## Start Document text
CHARLESTON, SC (WCSC) - Crowd control at closing time. The City of Charleston is calling on the bar district on Market and King Streets to add more security after their establishments close. It's part of a new 'Late Night Entertainment Ordinance' introduced to city council members this week.
"It's kind of a different dynamic up here than it was three years ago," said Tim Maahs, owner of Charleston Beer Works. "Upper King is a different animal these days."
Introduced by Charleston Mayor Joe Riley and supported by police chief Greg Mullen, the first reading of the ordinance passed this week.
"It sounded reasonable to me," said Maahs. "I'm all for it. My number one goal is for everyone to be safe."
Maahs said chief Mullen called a meeting to speak with bar owners last week about the proposed requirements of the ordinance.
Specifically, the ordinance will require bars to close their doors and windows if music is played after 11 p.m.
It also reads someone must be present at the door at all times after midnight and bar personnel must clear the sidewalk in front of their establishments 30 minutes after closing.
The ordinance also calls for one security guard to be on duty for every 100 people in the bar.
"It's going to cut into our pockets a little bit to hire added security," said Maahs, but the bar owner sees it as a positive.
## End Document text
## Start Input
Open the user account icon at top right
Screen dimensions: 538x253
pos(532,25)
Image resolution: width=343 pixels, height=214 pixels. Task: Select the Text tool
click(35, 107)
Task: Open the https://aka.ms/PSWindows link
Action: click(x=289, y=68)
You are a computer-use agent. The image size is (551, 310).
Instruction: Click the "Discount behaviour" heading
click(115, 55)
## End Input
## Start Input
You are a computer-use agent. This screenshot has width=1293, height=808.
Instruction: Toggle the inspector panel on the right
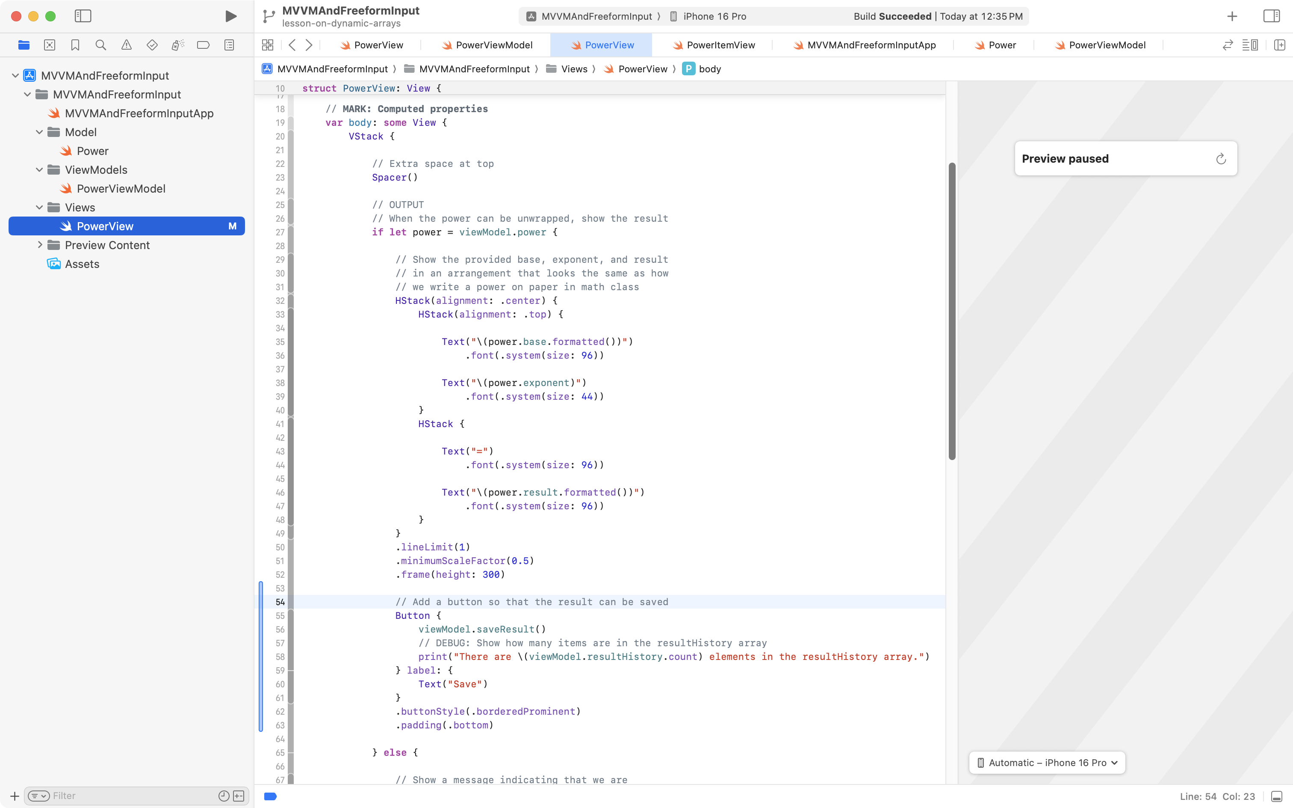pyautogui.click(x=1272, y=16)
## End Input
**To do**
**1)** Under the ordinance described in the article on Charleston's late-night bar rules, how many security guards must be on duty for a given number of people in a bar?
**2)** Give the entries from the line with "Open the user account icon at top right" to the line with "click(115, 55)", both included, as a Markdown table with the columns Row and Entry line. Leave out blank lines.

**Results**
**1)** One security guard for every 100 people in the bar.

**2)**
| Row | Entry line |
|---|---|
| 1 | Open the user account icon at top right |
| 2 | Screen dimensions: 538x253 |
| 3 | pos(532,25) |
| 4 | Image resolution: width=343 pixels, height=214 pixels. Task: Select the Text tool |
| 5 | click(35, 107) |
| 6 | Task: Open the https://aka.ms/PSWindows link |
| 7 | Action: click(x=289, y=68) |
| 8 | You are a computer-use agent. The image size is (551, 310). |
| 9 | Instruction: Click the "Discount behaviour" heading |
| 10 | click(115, 55) |